国内発迷惑メールの大幅減目指す、JEAGが対策「提言書」

» 2006年02月23日 22時42分 公開
[高橋睦美,ITmedia]

 迷惑メール対策を目的に国内の主要ISPや携帯電話事業者が参加する業界団体、JEAG(Japan Email Anti-Abuse Group)は2月23日、迷惑メール対策に有効な技術の導入方法や運用ポリシーなどを取りまとめた提言書(リコメンデーション)を公表した。
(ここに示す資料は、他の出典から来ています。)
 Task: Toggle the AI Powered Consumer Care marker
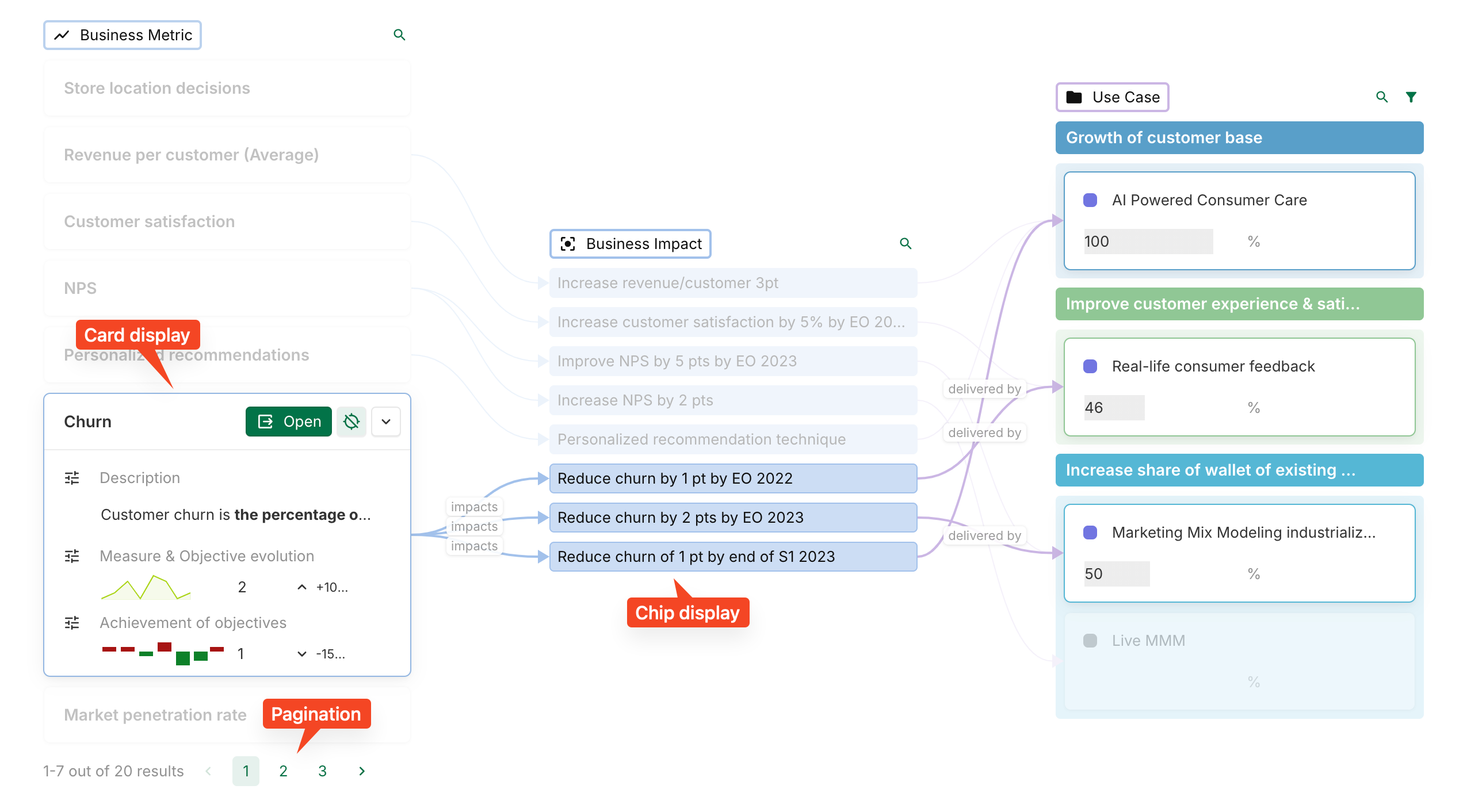tap(1090, 200)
ISPや通信事業者だけでなく、メールサーバを運用する企業担当者にも迷惑メール対策を実装、導入してもらい、足並みをそろえて対策に取り組むことを狙っている。

 提言書は「携帯電話宛の迷惑メール対策」のほか、「Outbound Port25 Blocking(OP25B)」「送信ドメイン認証」の3種類。それぞれサブ・ワーキンググループでの検討を元にまとめられたもので、異なる角度から迷惑メールの「撲滅」を目指している。

 日本国内発の迷惑メールを見ると、かつて多く見られた「踏み台スパム」やISPのサーバを用いるやり方よりも、ダイナミックIPを用いて独自にメールサーバを立て、そこから直接相手に送信するパターンが多いという。こうした手段に対する有効な対策がOP25Bだ。

 迷惑メール対策というと受け手側でのフィルタリングに目が行きがちだが、OP25Bは、自社のネットワークから迷惑メールを出さないための手法である。文字通り、外向きの25番ポート(SMTP)をブロックすることで、ISPが用意するメールサーバを介さずに送信されるメールをせき止める仕組みだ。

 「海外から送信されてくる迷惑メールもあるため、これですべての迷惑メールがなくなるかというとそういうわけではない。しかし、日本から発信されるものは大幅に減らせる見込みだ」(インターネットイニシアティブ技術本部技術開発部の櫻庭秀次氏)。ぷららネットワークス技術開発部の赤桐壮人氏も「特に携帯向けに送られる迷惑メールは大半が国内から送信されている。OP25Bによってそのほとんどをブロックできるだろう」とした。

 ただ、拙速に導入するのは禁物だという。というのも、エンドユーザーの設定を変更しないと外部メールサーバ経由の送信が行えなくなるといった「副作用」が生じる可能性があるからだ。JEAGでは今回の提言を通じて、OP25Bとともに、代替手段であるSubmissionポート(TCP 587)とSMTP Authの組み合わせの認知度を上げていきたいとしている。

 送信ドメイン認証は、送られてきたメールの「出口」を明らかにする技術だ。迷惑メールの多くは、詐称された送信元から送られてくる。送信ドメイン認証によって身元を確認することにより、迷惑メールかそうでないかの判断をより下しやすくする仕組みである。

 送信ドメイン認証には、DNSを用いる「SPF」と、電子署名の仕組みを活用した「DKIM/DomainKeys」と、大きく2つの流れがあるが、提言書ではその両方の実装を推奨。「それぞれ一長一短があるため、まずできるところから導入してほしい」(櫻庭氏)。特にSPFについては、できる限り送信側で「宣言」してほしいとし、「いまだ4%程度の送信ドメイン認証技術の導入率を、数十%にまで上げていきたい」(同氏)とした。

 JEAGが強調したのは、送信元と受信側が連携しての対策が必要であり、どれか1つの方法だけで迷惑メールをゼロにできるわけではないという点だ。「OP25Bによって、各社が自ネットワークから送信される迷惑メールを減らすことができるし、残るメールについても送信ドメイン認証を活用することで、受信者側でのフィルタリングが容易になる。多面的な取り組みが重要」と赤桐氏は述べている。